Article 2 : Le centre hospitalier Emile Roux du Puy-en-Velay est condamné à payer à Mme C… la somme de 90 euros.
Article 3 : Les frais d’expertise, liquidés et taxés à la somme de 4 200 euros par une ordonnance du président du tribunal administratif de Clermont-Ferrand en date du 27 juillet 2021doivent être mis à la charge définitive du centre hospitalier Emile Roux du Puy-en-Velay.
Article 4 : Le centre hospitalier Emile Roux du Puy-en-Velay versera aux requérants une somme de 1 500 euros au titre de l’article L. 761-1 du code de justice administrative.

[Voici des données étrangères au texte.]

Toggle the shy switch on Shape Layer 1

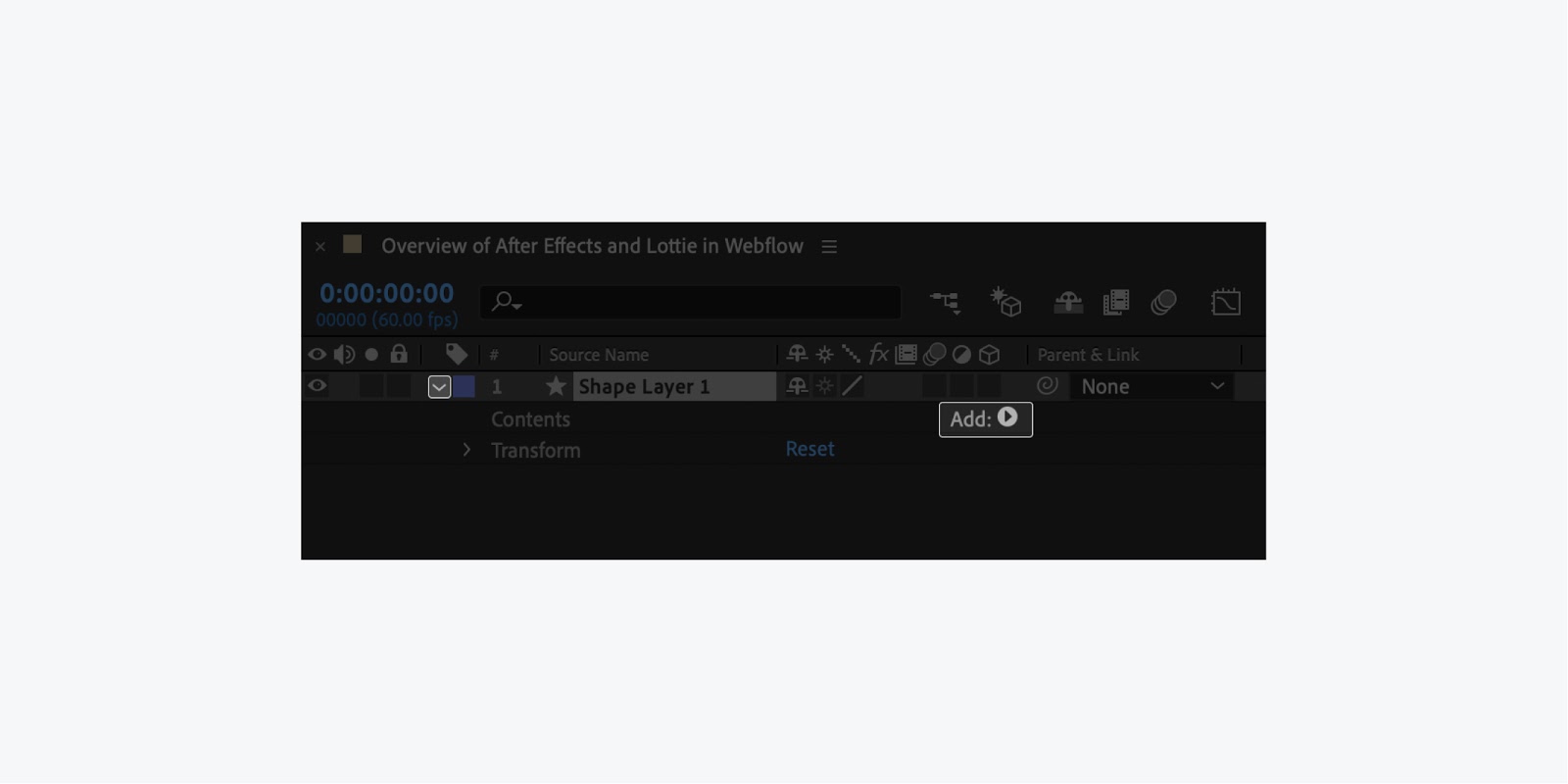tap(796, 386)
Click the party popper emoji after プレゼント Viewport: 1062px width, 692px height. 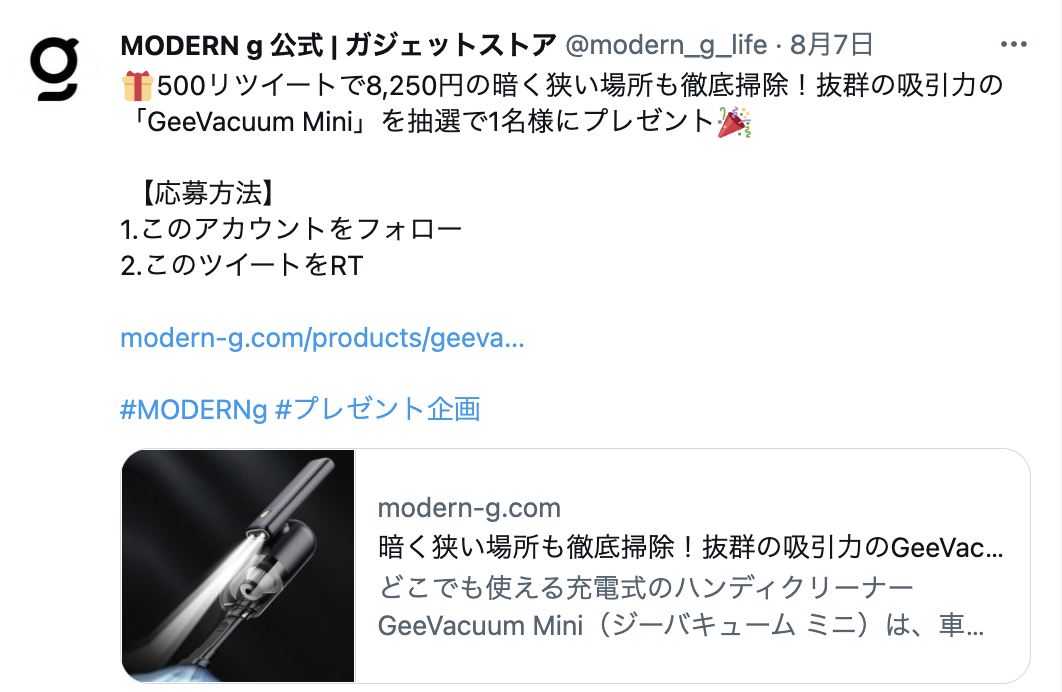(x=734, y=123)
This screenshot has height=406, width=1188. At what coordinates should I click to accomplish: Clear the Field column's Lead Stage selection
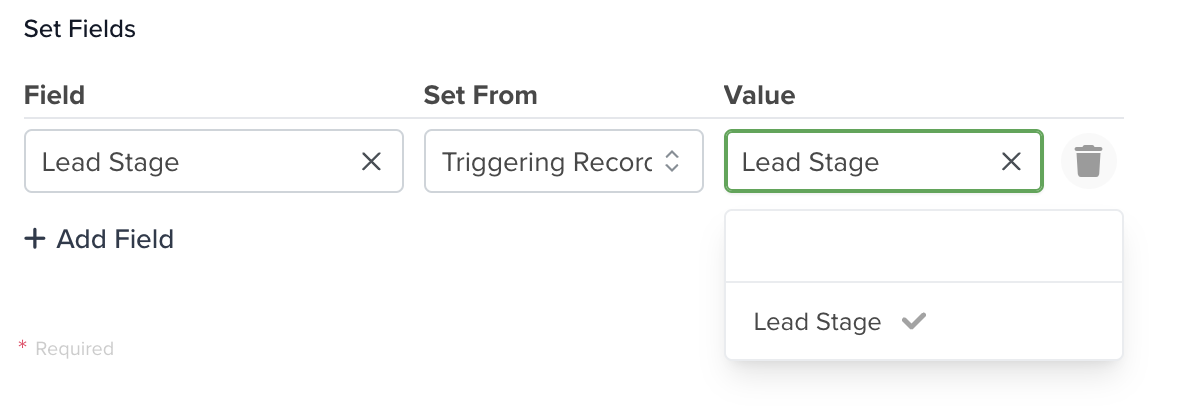[x=370, y=161]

Article 5: Le présent jugement sera notifié à Mme F… C…, représentante unique pour l’ensemble des requérants, à la caisse primaire d’assurance maladie du Puy-de-Dôme et au centre hospitalier Emile Roux du Puy-en-Velay.
Délibéré après l’audience du 6 février 2026, à laquelle siégeaient :
Mme Caraës, présidente,
Mme Bollon, première conseillère,
Mme Michaud, conseillère.
Rendu public par mise à disposition au greffe le 27 février 2026.
La rapporteure,
L. BOLLON
La présidente,
R. CARAËS
La greffière,
F. LLORACH
La République mande et ordonne à la ministre de la santé, des familles, de l’autonomie et des personnes handicapées en ce qui la concerne ou à tous commissaires de justice à ce requis en ce qui concerne les voies de droit commun contre les parties privées, de pourvoir à l’exécution de la présente décision.